The dark blue 1989 Ford pick-up was heading home. Almost like an old western movie, Bevington thought. Just me and Old Paint, riding off into the sunset, going home.
Home, now there's a word Bev had always shunned. Home meant farming, basketball, not fitting in, and mom. Well, it's been decided. It's me, I am the one to go home and take care of the farm, to support mom to do whatever has to be done. Okay, so I had been contemplating coming home anyway. Home was beginning to mean other things too; how about consistency? What about boring? Safety? Expectations? Oh man would would mom want now? A girly-girl? A giggler, a flirt? Ahhhggg! Why did I agree to do this?
The first drop of rain splattered the windshield, hard.
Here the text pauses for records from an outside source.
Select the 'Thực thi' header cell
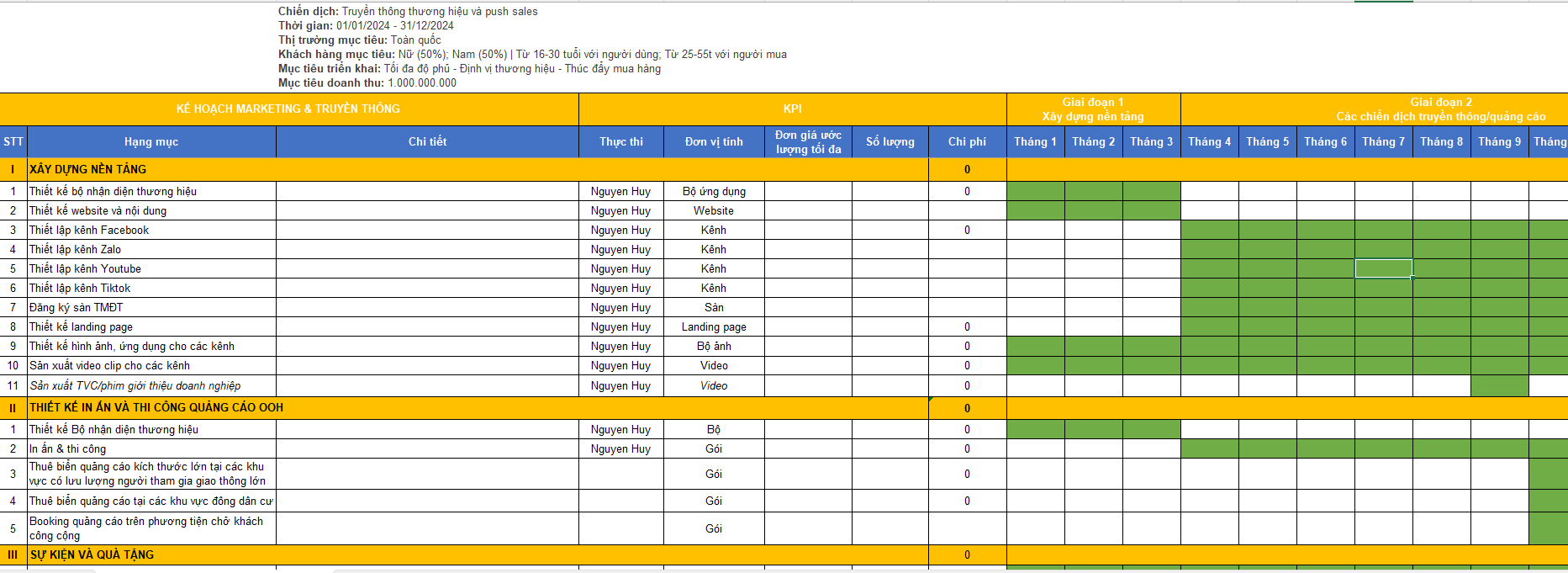 coord(620,141)
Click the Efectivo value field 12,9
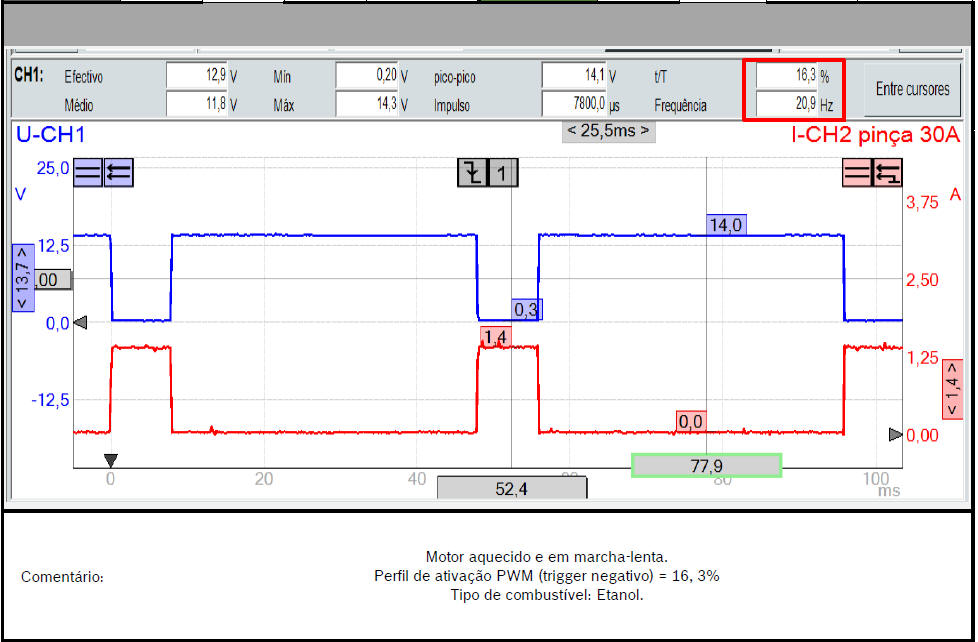The image size is (978, 642). [197, 76]
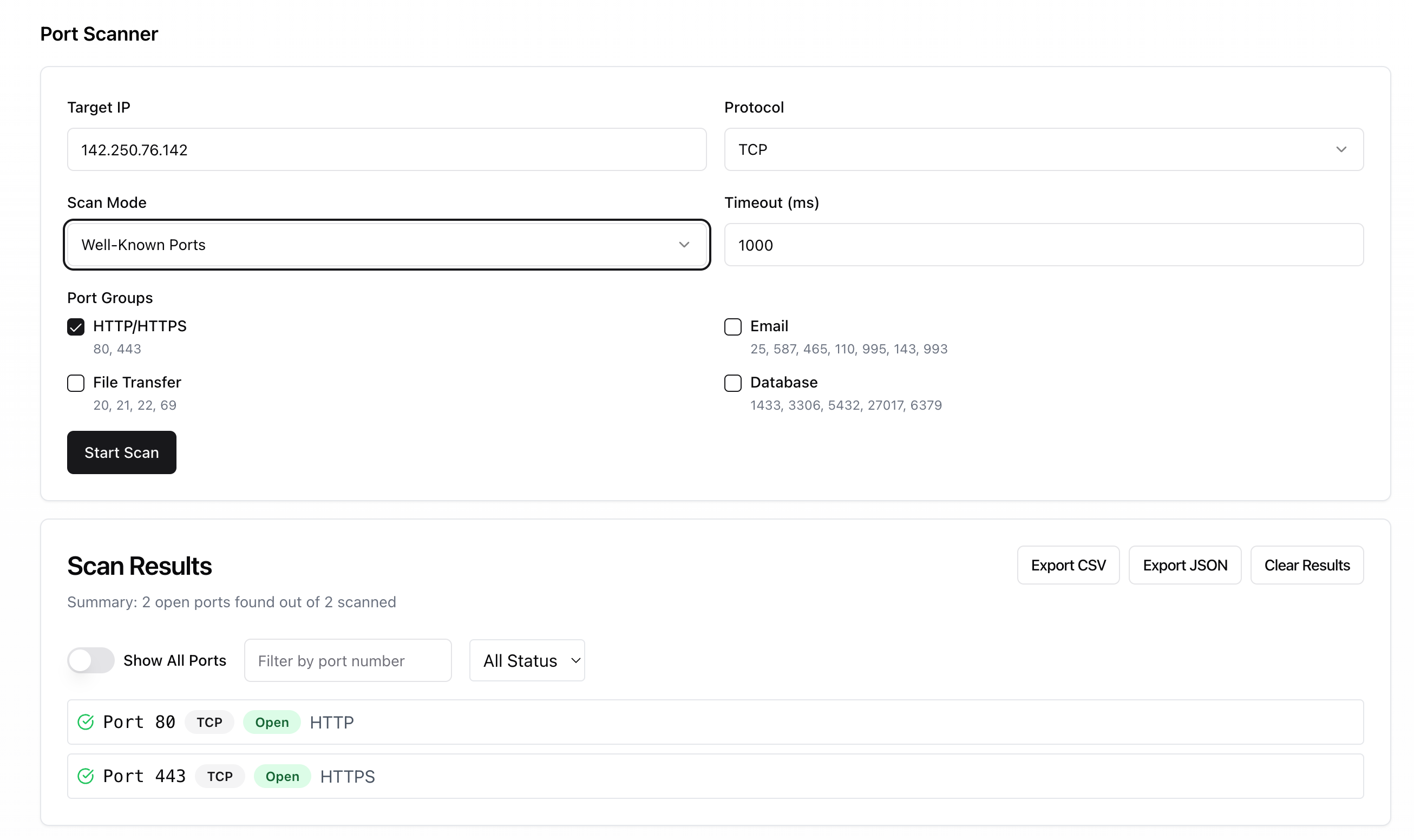The width and height of the screenshot is (1414, 840).
Task: Click the TCP badge on Port 443 row
Action: pyautogui.click(x=220, y=776)
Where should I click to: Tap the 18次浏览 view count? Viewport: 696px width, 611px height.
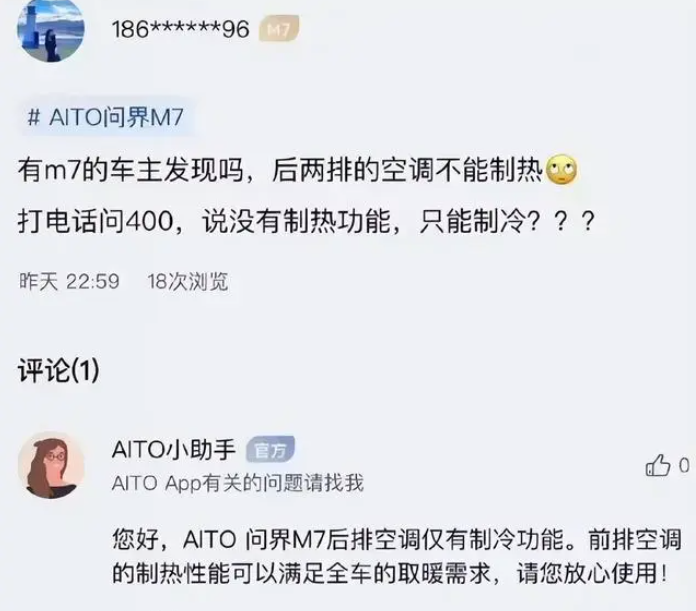(x=188, y=281)
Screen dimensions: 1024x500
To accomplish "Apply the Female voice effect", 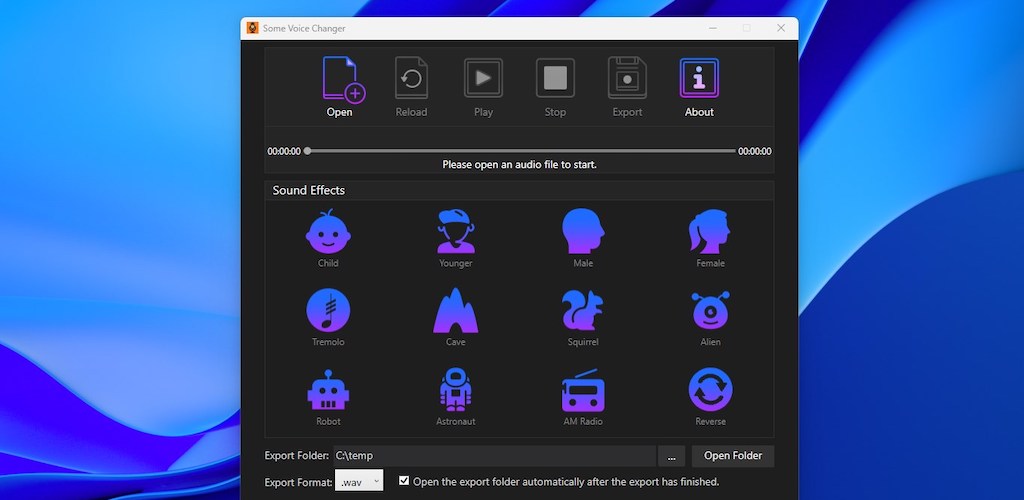I will click(710, 232).
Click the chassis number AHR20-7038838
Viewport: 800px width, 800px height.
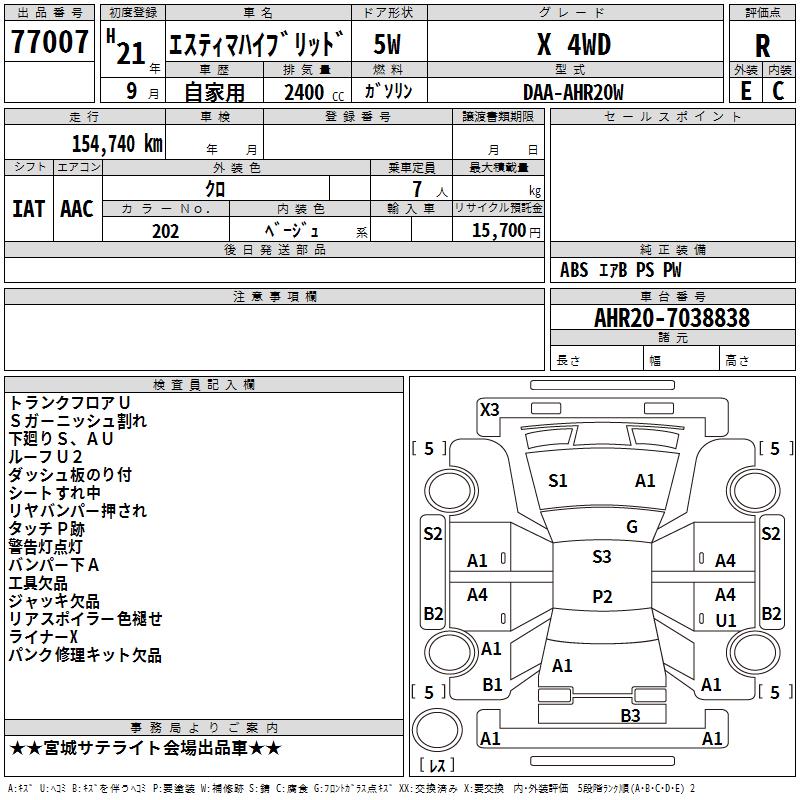(x=672, y=318)
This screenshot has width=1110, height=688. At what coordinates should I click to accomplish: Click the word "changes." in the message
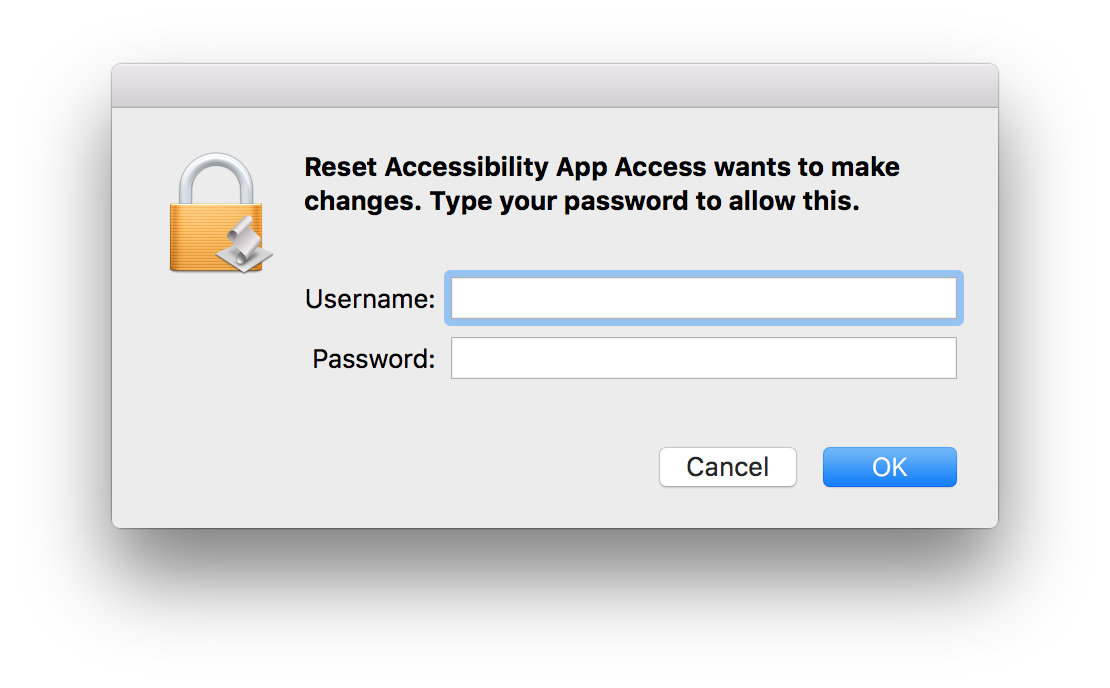point(363,202)
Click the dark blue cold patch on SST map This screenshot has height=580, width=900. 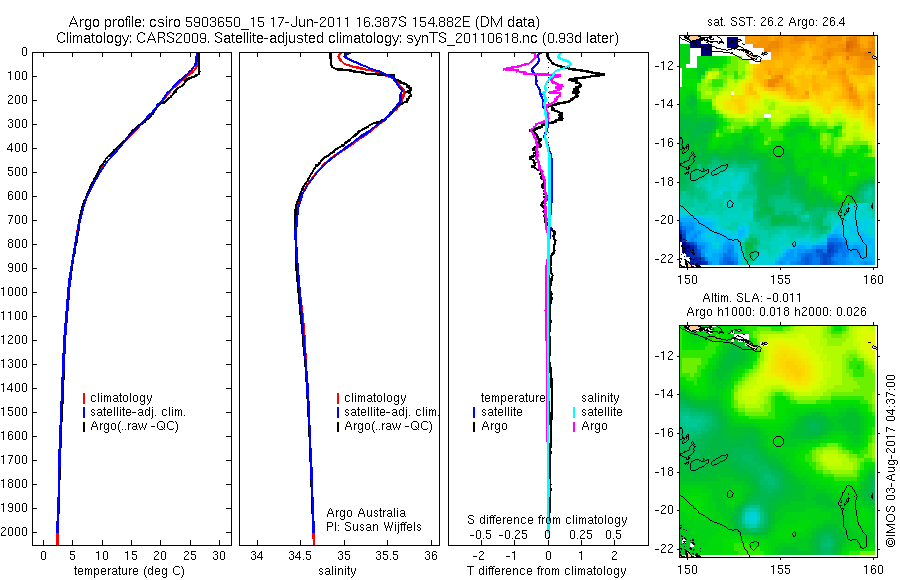click(692, 252)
It startled Bev out of her reverie. "Well, Paint, at least you'll have somewhere to run when we get to the farm." The old, black lab raised his head and panted a smile.
I hope the Hendersons have the corn in Things will be different with me in charge. For the first time in five years, our crops will be harvested first.
"Paint, what did the weatherman say?" Bev asked as she turned the dial to the old familiar farm channel she had heard blaring out each morning at five a.m., which was dad's way of saying 'Rise and Shine!' Can this be the same guy I've heard all my life? He must be 100 years old? Beans are down? Down? Did the Hendersons contract them or did they sell them directly out of the field? Are we paying any storage?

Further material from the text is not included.